◆ **RECORDS**:
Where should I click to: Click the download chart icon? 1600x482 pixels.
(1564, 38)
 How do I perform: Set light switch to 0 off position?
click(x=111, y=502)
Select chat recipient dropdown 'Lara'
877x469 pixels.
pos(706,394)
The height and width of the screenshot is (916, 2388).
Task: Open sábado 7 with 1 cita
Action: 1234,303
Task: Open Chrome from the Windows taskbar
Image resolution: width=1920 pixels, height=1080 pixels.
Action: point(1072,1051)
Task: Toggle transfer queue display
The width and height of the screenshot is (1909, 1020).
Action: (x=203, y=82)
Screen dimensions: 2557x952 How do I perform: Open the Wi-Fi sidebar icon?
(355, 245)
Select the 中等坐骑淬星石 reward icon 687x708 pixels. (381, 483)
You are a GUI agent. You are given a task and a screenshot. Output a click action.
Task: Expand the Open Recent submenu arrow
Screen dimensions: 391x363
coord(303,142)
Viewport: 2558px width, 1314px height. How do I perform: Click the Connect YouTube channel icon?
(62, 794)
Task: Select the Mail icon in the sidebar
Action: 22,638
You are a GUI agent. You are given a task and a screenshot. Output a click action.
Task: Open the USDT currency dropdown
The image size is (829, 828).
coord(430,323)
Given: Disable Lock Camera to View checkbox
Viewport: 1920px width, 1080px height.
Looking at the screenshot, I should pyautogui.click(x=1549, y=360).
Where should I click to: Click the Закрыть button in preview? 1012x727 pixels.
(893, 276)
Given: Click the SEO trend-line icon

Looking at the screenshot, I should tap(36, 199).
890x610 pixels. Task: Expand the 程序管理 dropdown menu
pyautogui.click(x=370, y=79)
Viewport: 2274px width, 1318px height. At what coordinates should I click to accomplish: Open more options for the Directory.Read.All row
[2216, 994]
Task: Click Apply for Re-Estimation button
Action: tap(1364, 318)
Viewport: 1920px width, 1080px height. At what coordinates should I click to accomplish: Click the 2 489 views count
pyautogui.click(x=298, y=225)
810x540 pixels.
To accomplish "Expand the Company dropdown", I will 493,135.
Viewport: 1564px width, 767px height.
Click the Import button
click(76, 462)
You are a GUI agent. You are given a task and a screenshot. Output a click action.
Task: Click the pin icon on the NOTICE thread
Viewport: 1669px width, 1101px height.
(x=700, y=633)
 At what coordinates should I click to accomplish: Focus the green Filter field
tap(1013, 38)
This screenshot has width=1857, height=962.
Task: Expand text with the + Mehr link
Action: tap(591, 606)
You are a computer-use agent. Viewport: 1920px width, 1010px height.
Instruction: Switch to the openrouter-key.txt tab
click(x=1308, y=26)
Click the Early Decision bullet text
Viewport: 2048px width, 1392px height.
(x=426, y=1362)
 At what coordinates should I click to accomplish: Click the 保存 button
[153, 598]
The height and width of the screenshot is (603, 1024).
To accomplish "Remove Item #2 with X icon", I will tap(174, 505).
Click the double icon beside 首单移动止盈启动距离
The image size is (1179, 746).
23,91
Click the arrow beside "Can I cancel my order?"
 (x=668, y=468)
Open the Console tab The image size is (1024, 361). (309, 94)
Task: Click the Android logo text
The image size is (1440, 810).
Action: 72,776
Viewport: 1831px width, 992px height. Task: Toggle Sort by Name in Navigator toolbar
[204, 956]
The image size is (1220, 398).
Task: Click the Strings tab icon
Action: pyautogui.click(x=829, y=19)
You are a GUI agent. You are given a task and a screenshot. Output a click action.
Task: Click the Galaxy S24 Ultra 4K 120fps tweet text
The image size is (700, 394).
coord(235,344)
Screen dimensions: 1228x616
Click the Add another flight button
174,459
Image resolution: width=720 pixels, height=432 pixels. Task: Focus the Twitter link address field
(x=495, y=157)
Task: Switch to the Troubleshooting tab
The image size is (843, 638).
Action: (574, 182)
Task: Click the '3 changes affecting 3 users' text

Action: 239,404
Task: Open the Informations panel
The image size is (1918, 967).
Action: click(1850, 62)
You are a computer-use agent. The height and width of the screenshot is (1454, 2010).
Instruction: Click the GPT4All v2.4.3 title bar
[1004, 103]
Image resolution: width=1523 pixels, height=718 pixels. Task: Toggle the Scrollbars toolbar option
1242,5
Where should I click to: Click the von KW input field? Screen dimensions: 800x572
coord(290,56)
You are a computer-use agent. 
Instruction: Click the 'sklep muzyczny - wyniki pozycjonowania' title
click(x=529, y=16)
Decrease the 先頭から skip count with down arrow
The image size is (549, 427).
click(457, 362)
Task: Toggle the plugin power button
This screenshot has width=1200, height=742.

◆ **DIRECTIONS FOR THIS TASK**:
Reproduce the material above word for word, every line from start to finish.

◆ **COMPLETE RESPONSE**:
Where should I click to: Click the download chart icon? 1600x482 pixels.
(1564, 38)
 How do I perform: Set light switch to 0 off position?
click(x=111, y=502)
Select chat recipient dropdown 'Lara'
877x469 pixels.
pos(706,394)
The height and width of the screenshot is (916, 2388).
Task: Open sábado 7 with 1 cita
Action: 1234,303
Task: Open Chrome from the Windows taskbar
Image resolution: width=1920 pixels, height=1080 pixels.
Action: point(1072,1051)
Task: Toggle transfer queue display
The width and height of the screenshot is (1909, 1020).
Action: (x=203, y=82)
Screen dimensions: 2557x952 How do I perform: Open the Wi-Fi sidebar icon?
(355, 245)
Select the 中等坐骑淬星石 reward icon 687x708 pixels. (381, 483)
You are a GUI agent. You are given a task and a screenshot. Output a click action.
Task: Expand the Open Recent submenu arrow
Screen dimensions: 391x363
coord(303,142)
Viewport: 2558px width, 1314px height. How do I perform: Click the Connect YouTube channel icon?
(62, 794)
Task: Select the Mail icon in the sidebar
Action: 22,638
You are a GUI agent. You are given a task and a screenshot. Output a click action.
Task: Open the USDT currency dropdown
The image size is (829, 828).
coord(430,323)
Given: Disable Lock Camera to View checkbox
Viewport: 1920px width, 1080px height.
Looking at the screenshot, I should pyautogui.click(x=1549, y=360).
Where should I click to: Click the Закрыть button in preview? 1012x727 pixels.
(893, 276)
Given: Click the SEO trend-line icon

Looking at the screenshot, I should tap(36, 199).
890x610 pixels. Task: Expand the 程序管理 dropdown menu
pyautogui.click(x=370, y=79)
Viewport: 2274px width, 1318px height. At what coordinates should I click to accomplish: Open more options for the Directory.Read.All row
[2216, 994]
Task: Click Apply for Re-Estimation button
Action: tap(1364, 318)
Viewport: 1920px width, 1080px height. At what coordinates should I click to accomplish: Click the 2 489 views count
pyautogui.click(x=298, y=225)
810x540 pixels.
To accomplish "Expand the Company dropdown", I will 493,135.
Viewport: 1564px width, 767px height.
Click the Import button
click(76, 462)
You are a GUI agent. You are given a task and a screenshot. Output a click action.
Task: Click the pin icon on the NOTICE thread
Viewport: 1669px width, 1101px height.
(x=700, y=633)
 At what coordinates should I click to accomplish: Focus the green Filter field
tap(1013, 38)
This screenshot has width=1857, height=962.
Task: Expand text with the + Mehr link
Action: tap(591, 606)
You are a computer-use agent. Viewport: 1920px width, 1010px height.
Instruction: Switch to the openrouter-key.txt tab
click(x=1308, y=26)
Click the Early Decision bullet text
Viewport: 2048px width, 1392px height.
(x=426, y=1362)
 At what coordinates should I click to accomplish: Click the 保存 button
[153, 598]
The height and width of the screenshot is (603, 1024).
To accomplish "Remove Item #2 with X icon", I will tap(174, 505).
Click the double icon beside 首单移动止盈启动距离
The image size is (1179, 746).
23,91
Click the arrow beside "Can I cancel my order?"
 (x=668, y=468)
Open the Console tab The image size is (1024, 361). (309, 94)
Task: Click the Android logo text
The image size is (1440, 810).
Action: 72,776
Viewport: 1831px width, 992px height. Task: Toggle Sort by Name in Navigator toolbar
[204, 956]
The image size is (1220, 398).
Task: Click the Strings tab icon
Action: pyautogui.click(x=829, y=19)
You are a GUI agent. You are given a task and a screenshot. Output a click action.
Task: Click the Galaxy S24 Ultra 4K 120fps tweet text
The image size is (700, 394).
coord(235,344)
Screen dimensions: 1228x616
Click the Add another flight button
174,459
Image resolution: width=720 pixels, height=432 pixels. Task: Focus the Twitter link address field
(x=495, y=157)
Task: Switch to the Troubleshooting tab
The image size is (843, 638).
Action: (574, 182)
Task: Click the '3 changes affecting 3 users' text

Action: 239,404
Task: Open the Informations panel
The image size is (1918, 967).
Action: click(1850, 62)
You are a computer-use agent. The height and width of the screenshot is (1454, 2010).
Instruction: Click the GPT4All v2.4.3 title bar
[1004, 103]
Image resolution: width=1523 pixels, height=718 pixels. Task: Toggle the Scrollbars toolbar option
1242,5
Where should I click to: Click the von KW input field? Screen dimensions: 800x572
coord(290,56)
You are a computer-use agent. 
Instruction: Click the 'sklep muzyczny - wyniki pozycjonowania' title
click(x=529, y=16)
Decrease the 先頭から skip count with down arrow
The image size is (549, 427).
click(457, 362)
Task: Toggle the plugin power button
This screenshot has width=1200, height=742.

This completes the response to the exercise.